YPG güçleri, zaten bu bölgelerden ABD ile müşterek operasyonlara başlandığında 12 km içeri çekilmişler.
Trump, ekonomik yaptırım tehditlerini de bu alanın aşılması halinde dile getiriyor.
Türkiye’nin operasyona giriştiği, birliklerin girdiği 4 ol da bu bölge içerisinde.
Türkiye’nin söz konusu sınırlar içerisinde kalıp kalmayacağı, operasyon alanına ilişkin belirsizlik ise sürüyor.
Tel Abyad-Rasulayn hattı, Kobane ve Haseke’yi dışarıda bırakıyor. Ancak YPG kontrolündeki bölgenin Türkiye sınırını böylece bölüyor.
YPG’nin kontrolündeki bölgenin önemli kısmını yok etmiyor. Kantonlar arası güneydeki M4 otoyolundan bağlantı mümkün.
Türkiye, otoyolun da denetimini istiyor. Böylece, kontrolü dışında bir gelişmeyi önlemeyi hedefliyor.
***
ABD Başkanı’nın Türkiye’ye operasyon izni vermesine, Pentagon’un onayı olmadığı artık net.
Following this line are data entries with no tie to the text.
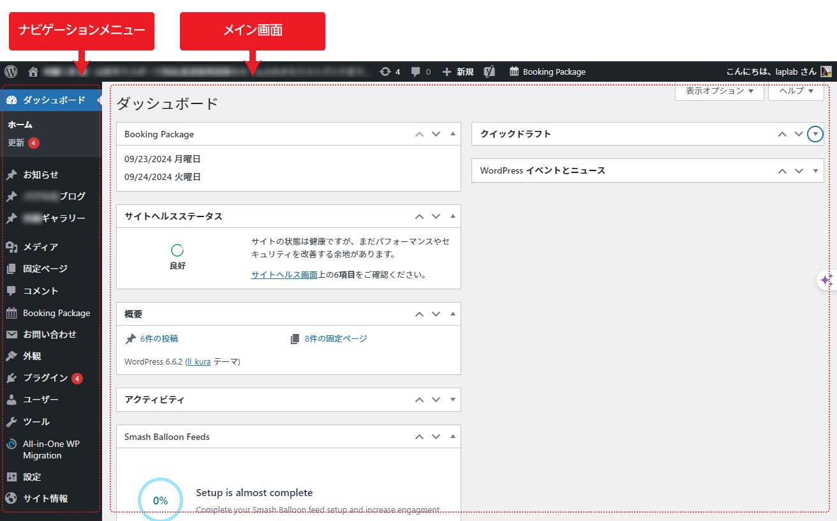
Task: Collapse the サイトヘルスステータス widget
Action: point(453,216)
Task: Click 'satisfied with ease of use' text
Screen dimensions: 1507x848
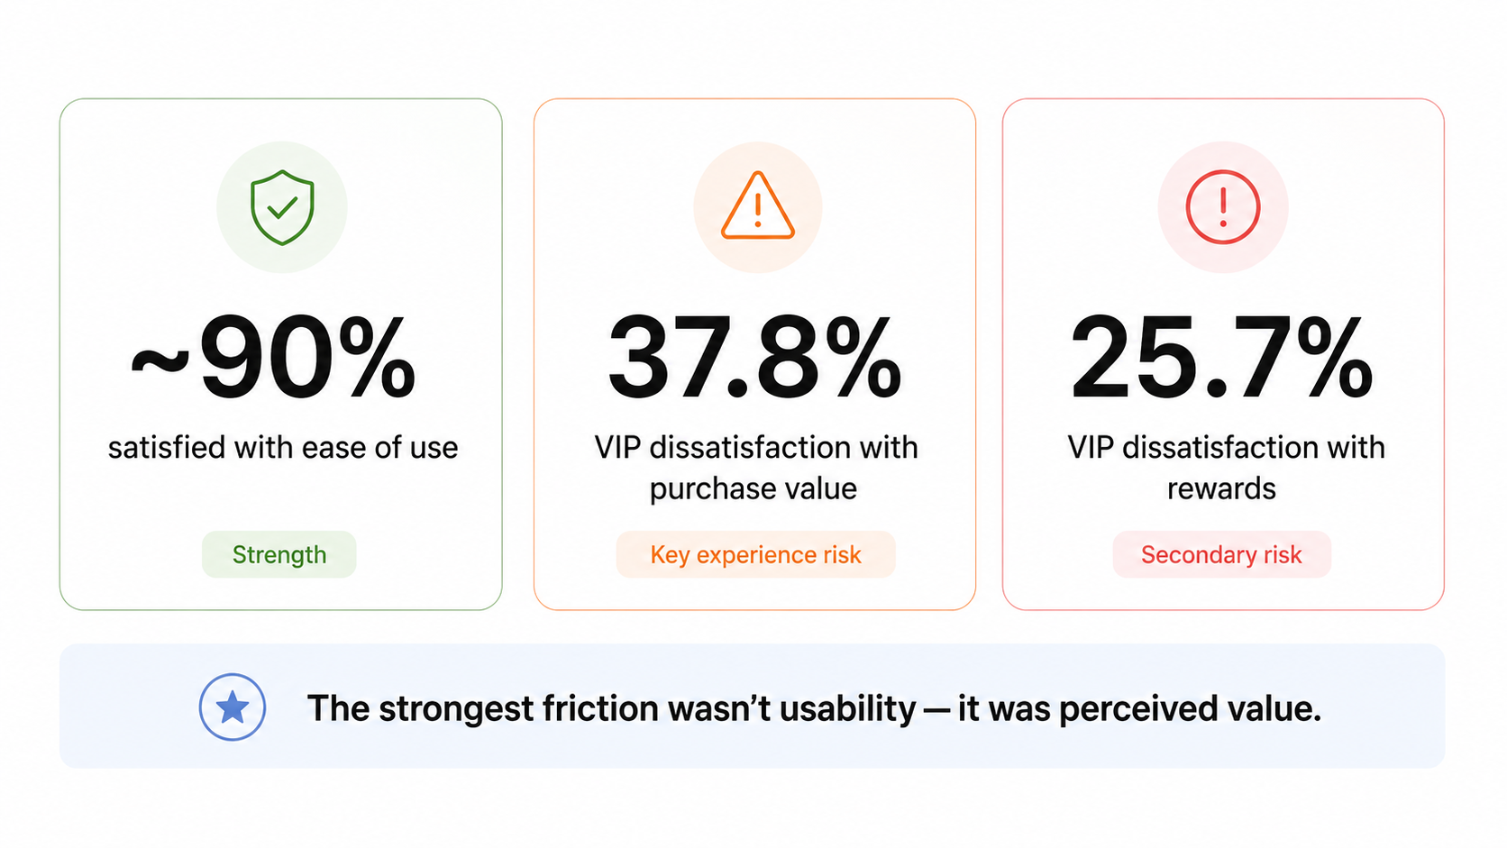Action: coord(283,448)
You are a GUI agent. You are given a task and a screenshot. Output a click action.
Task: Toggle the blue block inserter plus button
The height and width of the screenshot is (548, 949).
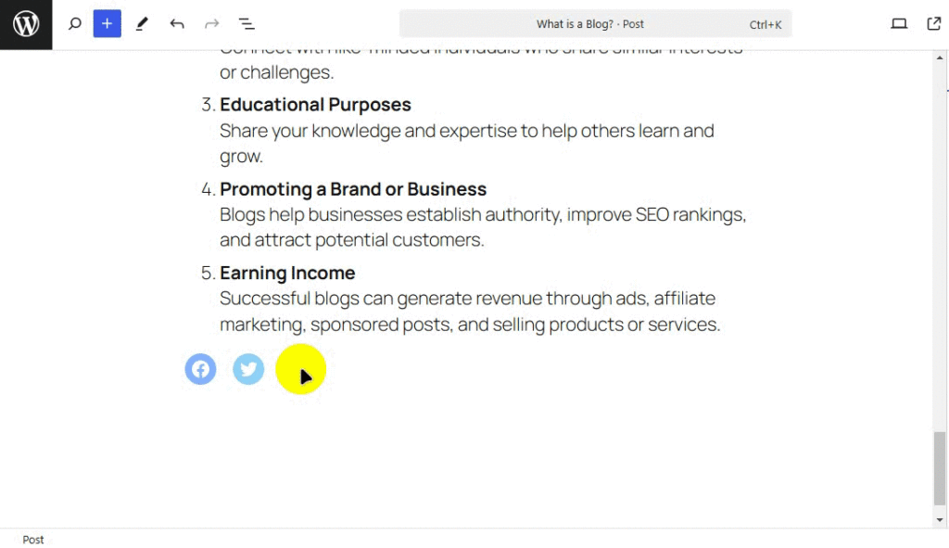coord(108,24)
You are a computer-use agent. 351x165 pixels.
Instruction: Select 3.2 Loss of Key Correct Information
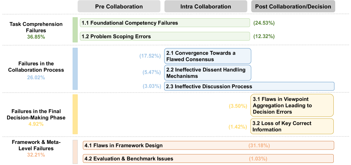pyautogui.click(x=292, y=126)
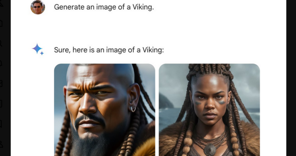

Kendi partisinden Kongre üyeleri bile isyan ediyorlar.
Trump’ın sadece IŞİD tutuklularının tüm sorumluluğunu Türkiye’nin üstlenecek olması ile yetindiğini düşünmüyorum.
Trump ilkeli bir dış politika değil, ‘tüccar dış politika’ izliyor. Türkiye’nin önüne gizli olarak uzlaşılmış ciddi bir fatura yakın zamanda konursa şaşmamak lazım…
***
‘Güvenli bölge mi, ateş hattı mı?’ başlıklı yine tr724’te yayınlanan bir önceki yazımda, operasyonun başarısının sadece Trump’ın iznine bağlı olmadığını uluslararası kamuoyunun desteğine ihtiyaç duyulduğunu yazmıştım.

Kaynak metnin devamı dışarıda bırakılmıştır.